The correspondence will be published as part of the new Collected Works of Robert Burns published by the Oxford University Press.
Dr Craig Lamont, a research associate in Robert Burns Studies at the University of Glasgow, said: “Burns sends Dr John Moore a long, heartfelt letter giving a detailed account of his childhood and life up to 1787: this letter is now known as Burns’s autobiographical letter.
“In response, Moore asks Burns to ‘divide your letters when they are so heavy’, because ‘I was obliged to pay six & eightpence for it.’”

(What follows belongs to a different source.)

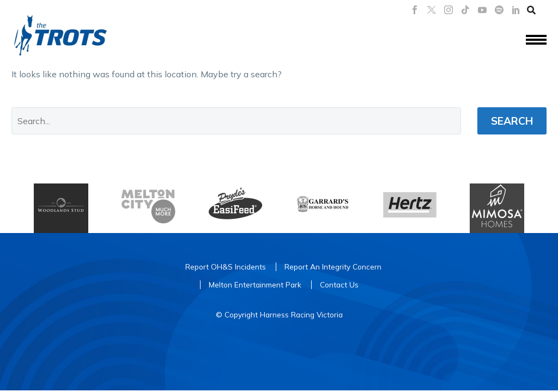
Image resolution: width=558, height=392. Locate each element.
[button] (531, 10)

The team will premiere their video documentary on the Editing Robert Burns for the 21st Century: Correspondence project at 10am on 17 January.
The centre will also host an online question and answer session on 20 January so that members of the public and Burns scholars can find out more about the project, with more information available via GlasgowBurns.
• This article was amended on 17 January 2022. Scots, in which Burns wrote much of his best-known poetry, is widely regarded as a language, not a “dialect” as a previous version described it.